For more than a decade, we have heard about “Agile failures”. Sentences such as “Agile is broken,” “Agile sucks,” “Agile is dead,” or “Agile does not work here!” became common at conferences and industry gatherings.

By talking with people who were involved in those failed initiatives –whether they are still there or have left– we can realize the type of story that quickly emerges.

Most of those cases go as follow:

  • The organization starts by setting Agile as the goal –“Agile sounds cool, everyone is talking about it, we want to become Agile in X months or years”.
  • The management team want to follow a recipe, so an “Agile process” is chosen –Scrum is the most common, although larger organizations usually choose an “scaled” framework.
  • Consultants are brought in, internal roles reorganized, and framework-based training takes place.
  • Conversations start focusing on roles, ceremonies and artifacts mentioned in the Scrum Guide –or the “scaled” process.
  • The organization buys tools to track tasks, manage the process and communicate better –so additional training on the new tools takes place.
  • After a few months, people look confused; complaints arise more often and heavy tensions are evident.

Seasoned Agile coaches, highly-skilled Agile practitioners and even proponents of the Agile Manifesto, have repeated over and over again, that Agile is not a step-by-step guide nor a methodology or an out-of-the-box, chart-based process.

Agile is a set of principles, values and practices founded on proven management concepts, psychological frames and team-work theories.

Cooks rely on recipes; car mechanics rely on step-by-step guides; manufacturing relies on processes. However, organizations that produce creative work rely on people.

Each individual is an independent entity; as a whole, individuals make a company a living system. As living entities, each company is radically different from any other one.

If it is true that processes can be replicated, practices can be copied and equipment can be counterfeited, people cannot.

People behaviors are unique. People responses are inimitable. People habits are singular. The dynamic blend of all of them is what we call culture.

The Agile movement started as a way to collect some principles and values that worked, over and over again, across successful software development projects.

Although it has been growing since its inception and quickly extrapolated out of software-based initiatives, the principles and values remained valid and highly effective.

In an unfiltered-content world (the Internet) –plenty of false advertising and alternative facts and immerse in a completely lack of accountability– there is room for deceptive statements and misleading interpretations. However, common sense and experience can show the right path to follow –one which does not relate to big, fixed charts, descriptive guides or the result of two-day fancy training.

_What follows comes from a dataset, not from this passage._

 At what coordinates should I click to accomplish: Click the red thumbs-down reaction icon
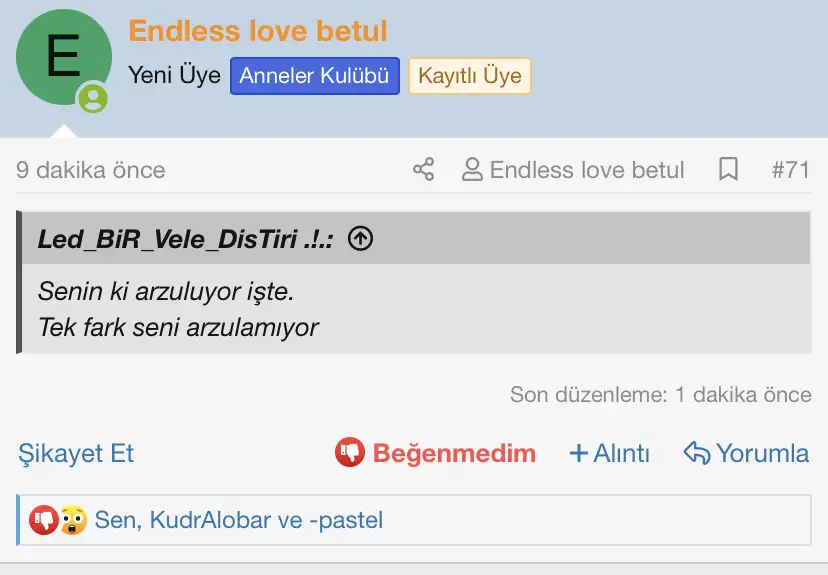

In order to take fully advantage of the benefits that Agile brings to the world, it is necessary to understand deeply and master three sets of elements:

  • The foundation of the Agile principles, the reasons behind the Agile values, and the available Agile practices –technical and not technical.
  • The dynamic of specific teams, the culture of the organization, and the state of the industry.
  • The way change realizes in living entities.

Without that understanding, we will continue hearing stories about failure, complains about confusion and re-work, and tales about the second, third or fourth Agile transformation (attempt) inside the same organization.

To help you avoid becoming the subject of one more of those stories, complaints and tales is the ultimate purpose of agile-thoughts.